Search code examples
nestedschemarecordavro

Nesting Avro schemas


According to this question on nesting Avro schemas, the right way to nest a record schema is as follows:

{
    "name": "person",
    "type": "record",
    "fields": [
        {"name": "firstname", "type": "string"},
        {"name": "lastname", "type": "string"},
        {
            "name": "address",
            "type": {
                        "type" : "record",
                        "name" : "AddressUSRecord",
                        "fields" : [
                            {"name": "streetaddress", "type": "string"},
                            {"name": "city", "type": "string"}
                        ]
                    },
        }
    ]
}

I don't like giving the field the name address and having to give a different name (AddressUSRecord) to the field's schema. Can I give the field and schema the same name, address?

What if I want to use the AddressUSRecord schema in multiple other schemas, not just person? If I want to use AddressUSRecord in another schema, let's say business, do I have to name it something else?

Ideally, I'd like to define AddressUSRecord in a separate schema, then let the type of address reference AddressUSRecord. However, it's not clear that Avro 1.8.1 supports this out-of-the-box. This 2014 article shows that sub-schemas need to be handled with custom code. What the best way to define reusable schemas in Avro 1.8.1?

Note: I'd like a solution that works with Confluent Inc.'s Schema Registry. There's a Google Groups thread that seems to suggest that Schema Registry does not play nice with schema references.


Solution

  • Can I give the field and schema the same name, address?

    Yes, you can name the record with the same name as the field name.

    What if I want to use the AddressUSRecord schema in multiple other schemas, not just person?

    You can use multiple schemas using a couple of techniques: the avro schema parser clients (JVM and others) allow you to specify multiple schemas, usually through the names parameter (the Java Schema$Parser/parse method allows multiple schema String arguments).

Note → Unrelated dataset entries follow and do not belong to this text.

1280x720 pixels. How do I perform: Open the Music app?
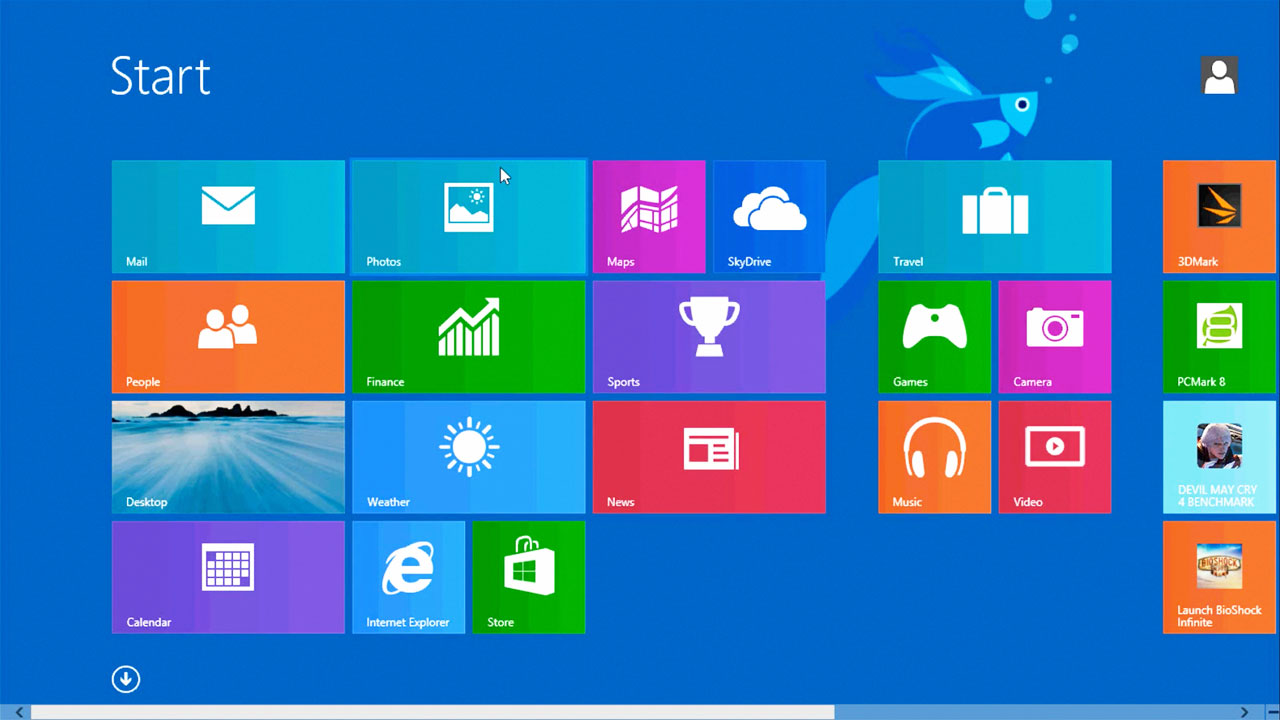pyautogui.click(x=934, y=456)
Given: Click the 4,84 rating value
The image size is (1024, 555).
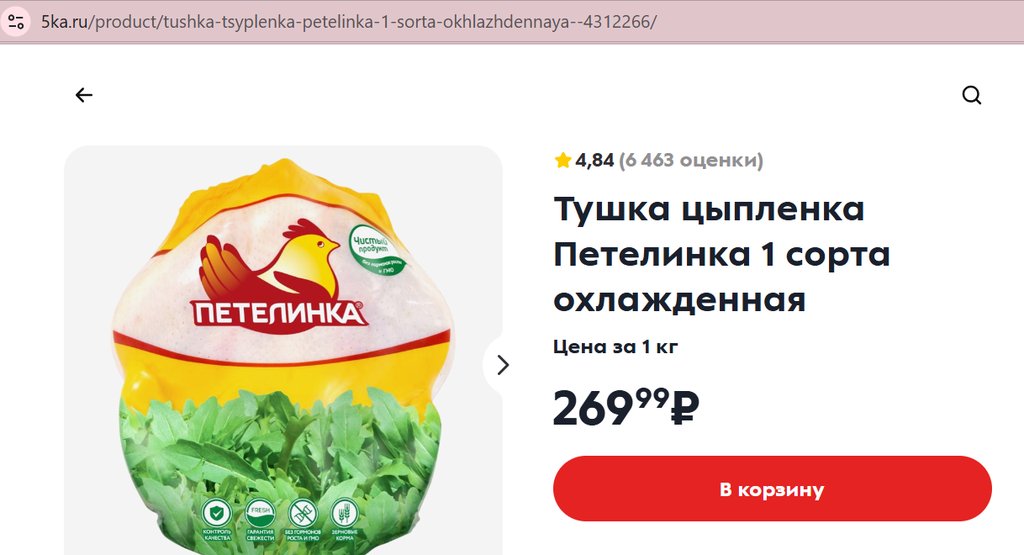Looking at the screenshot, I should [x=594, y=160].
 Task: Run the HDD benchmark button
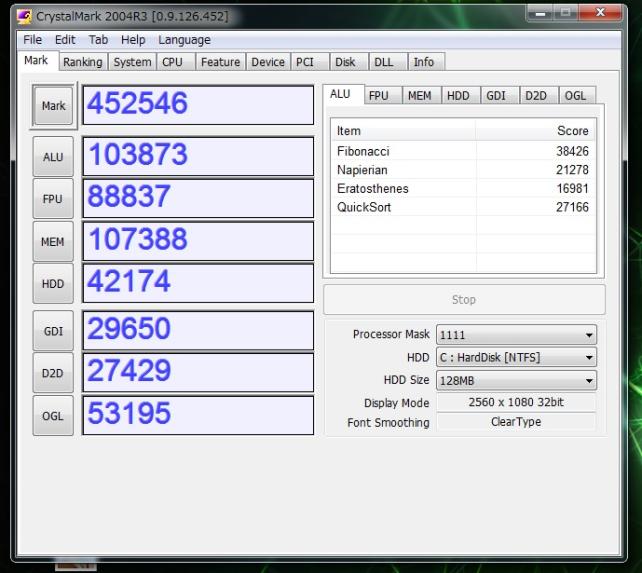[52, 284]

    You can then specify dependant Schemas as a named type:

    {
      "type": "record",
      "name": "Address",
      "fields": [
        {
          "name": "streetaddress",
          "type": "string"
        },
        {
          "name": "city",
          "type": "string"
        }
      ]
    }
    

    And run this through the parser before the parent schema:

    {
      "name": "person",
      "type": "record",
      "fields": [
        {
          "name": "firstname",
          "type": "string"
        },
        {
          "name": "lastname",
          "type": "string"
        },
        {
          "name": "address",
          "type": "Address"
        }
      ]
    }
    

    Incidentally, this allows you to parse from separate files.

    Alternatively, you can also parse a single Union schema that references schemas in the same way:

    [
      {
        "type": "record",
        "name": "Address",
        "fields": [
          {
            "name": "streetaddress",
            "type": "string"
          },
          {
            "name": "city",
            "type": "string"
          }
        ]
      },
      {
        "type": "record",
        "name": "person",
        "fields": [
          {
            "name": "firstname",
            "type": "string"
          },
          {
            "name": "lastname",
            "type": "string"
          },
          {
            "name": "address",
            "type": "Address"
          }
        ]
      }
    ]
    

    I'd like a solution that works with Confluent Inc.'s Schema Registry.

    The schema registry does not support parsing schemas separately, but it does support the latter example of parsing into a union type.